Washington, D.C. Department of Health Recognizes National Adult Immunization Awareness Week, Sept. 26 through Oct. 2, 2004

WASHINGTON, D.C. -- Dr. Gregg A. Pane, acting director of the Department of Health, announced today  that the department is encouraging residents to update their immunizations in recognition of National Adult Immunization Awareness Week, Sunday, Sept. 26, through Saturday, Oct. 2, to raise awareness about the importance of adult and adolescent immunization.

 

Despite the many advances in modern medicine, each year thousands of people in the U.S. die from diseases that are easily prevented by safe and effective vaccines, said Pane. Immunizations help reduce absences at work, school, and social events, and also decrease the spread of illness in the home, workplace, and the community.

 

Although most adults realize that immunizations play an important role in keeping infants and children healthy, many are unaware that readily available vaccines offer a safe and cost-effective way to prevent serious illness and death among adolescents and adults.  As many as 50,000 adults in the U.S. die each year from vaccine-preventable diseases or their complications.
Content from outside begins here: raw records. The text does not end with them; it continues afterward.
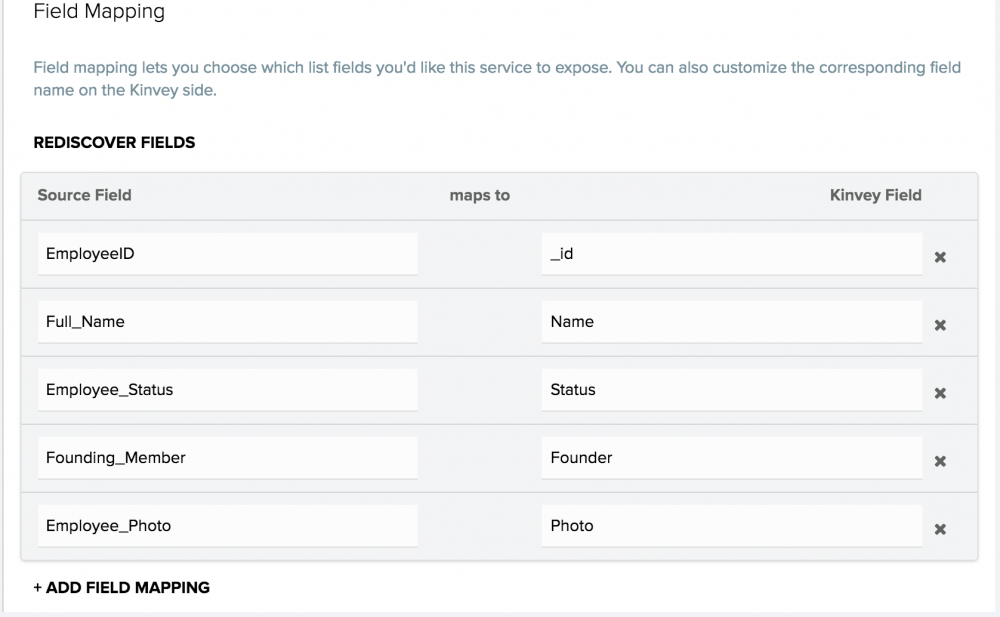Edit the EmployeeID source field

point(227,254)
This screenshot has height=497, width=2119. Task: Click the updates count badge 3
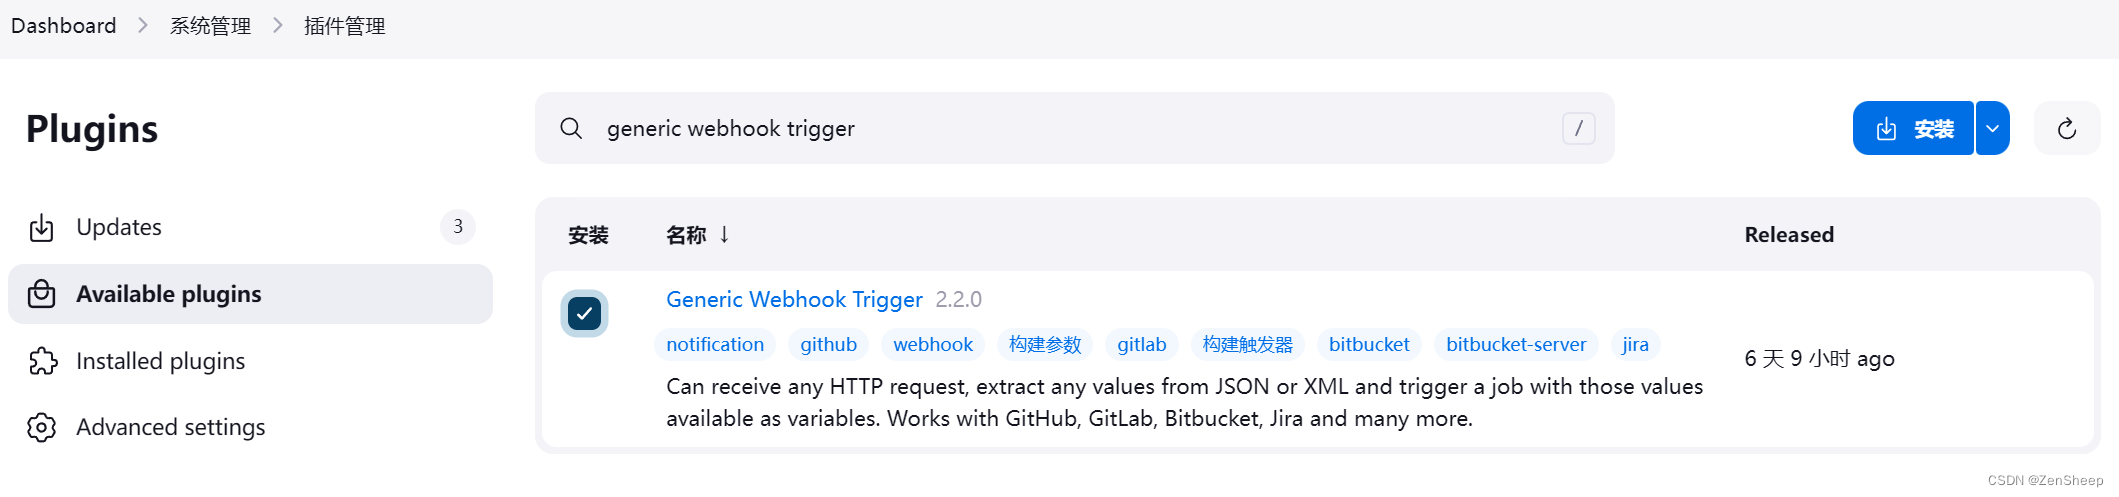click(x=458, y=227)
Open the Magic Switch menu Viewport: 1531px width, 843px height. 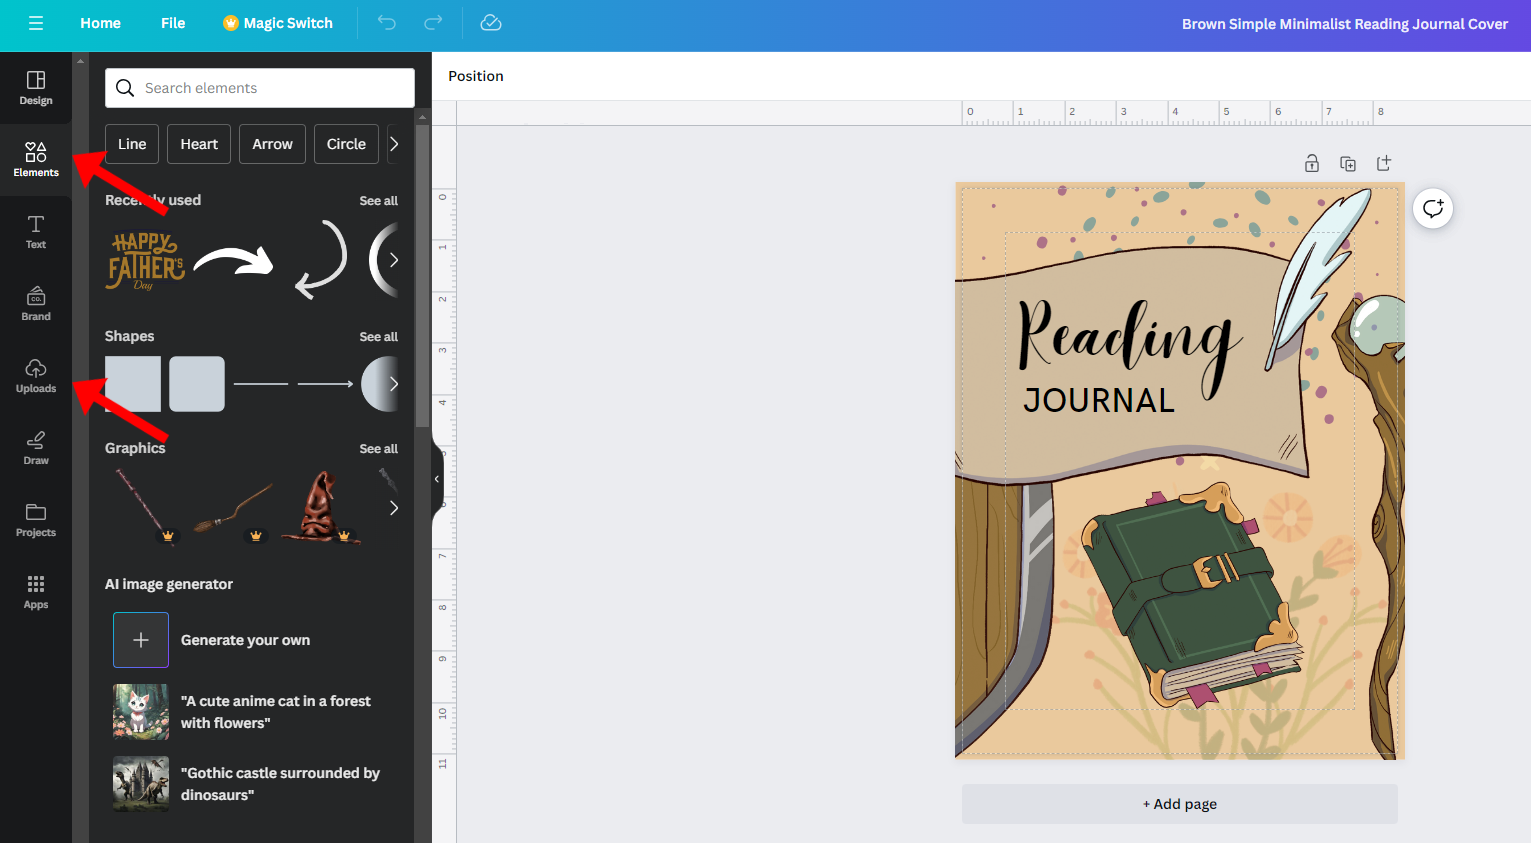(x=278, y=23)

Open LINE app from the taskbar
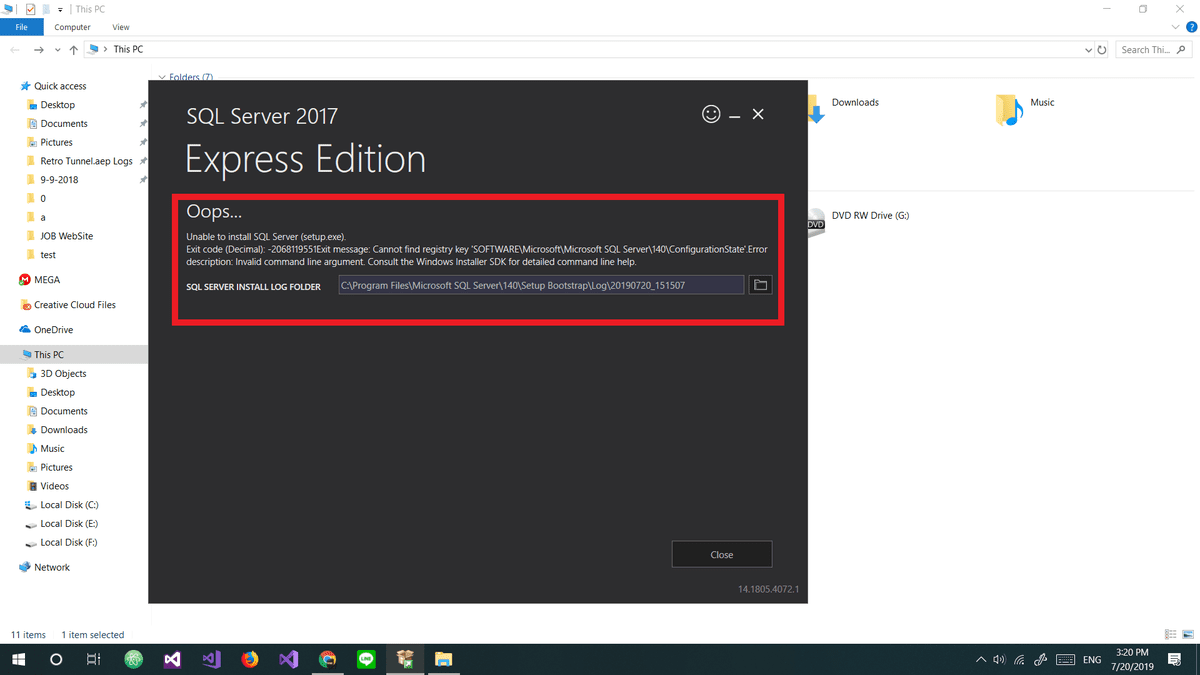[366, 659]
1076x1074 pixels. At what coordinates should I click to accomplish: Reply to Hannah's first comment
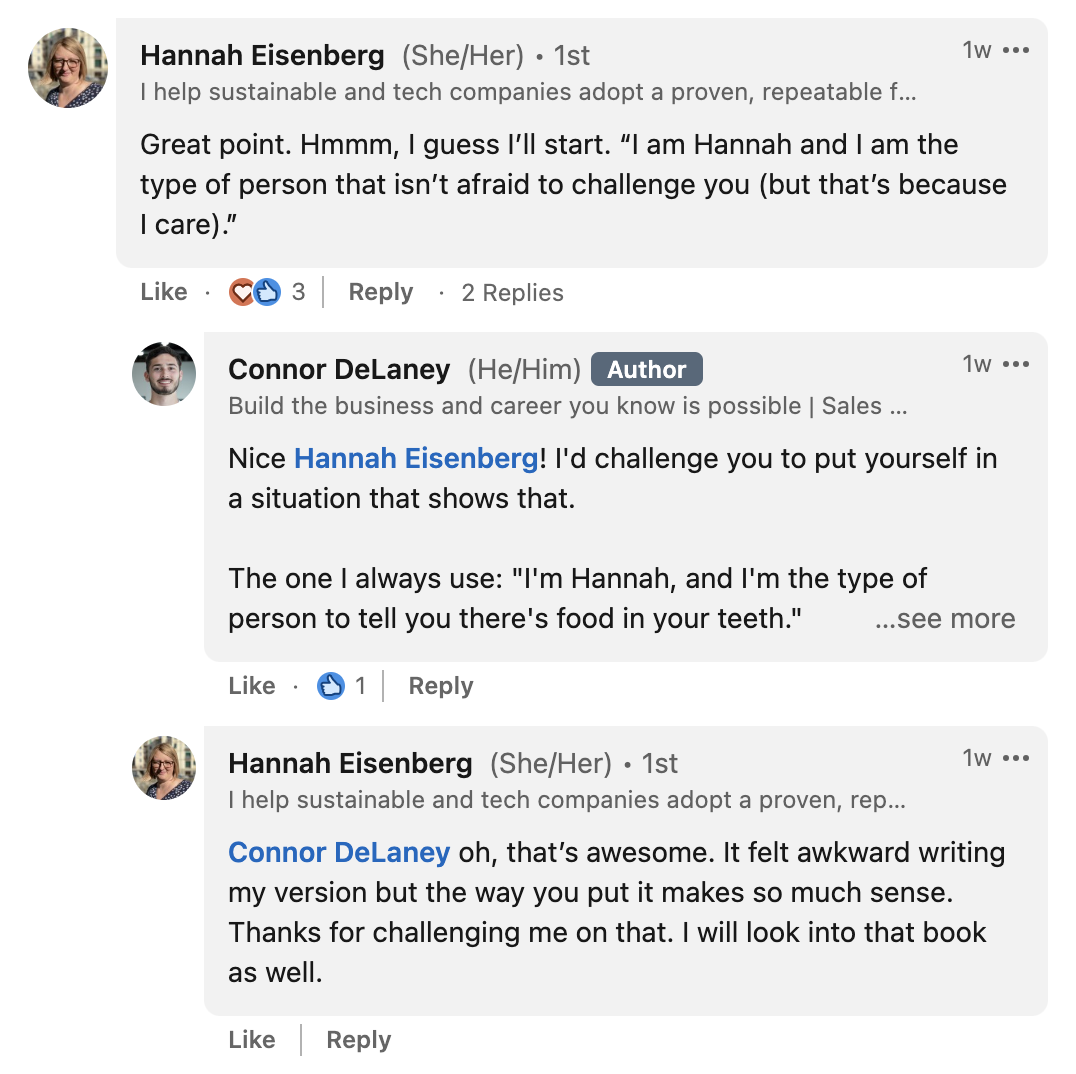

Vaccination saves many healthcare dollars by keeping people healthy and avoiding the expensive therapies and hospitalizations needed to treat illnesses like influenza and pneumococcal disease.

 

Influenza causes more than 100,000 hospitalizations and an average of 36,000 deaths each year in the US Individuals with chronic medical conditions such as diabetes, asthma, or heart disease are particularly at risk of influenza infection, as are people in nursing, convalescent, or other institutional settings. People 50 years of age or older are urged to get their influenza vaccination every year. This year, influenza immunization will be available in October for those high-risk people and will be available in November for all others seeking protection from influenza and its complications.

 

People 65 years of age and older and those with certain medical conditions are also at risk for severe illness caused by pneumococcal disease. The risk of pneumococcal infections and complications can be reduced or eliminated with pneumococcal vaccine. The costs of both the influenza and pneumococcal vaccines are covered under Medicare Part B.

 

There are also a number of safe and effective vaccines available to protect them against other potentially life-threatening diseases such as tetanus, diphtheria, hepatitis A, hepatitis B, measles, mumps, rubella, and varicella (chickenpox).

 

During the 2002 Flu season, there were 143 flu-related and 143 pneumonia-related deaths in the District of Columbia.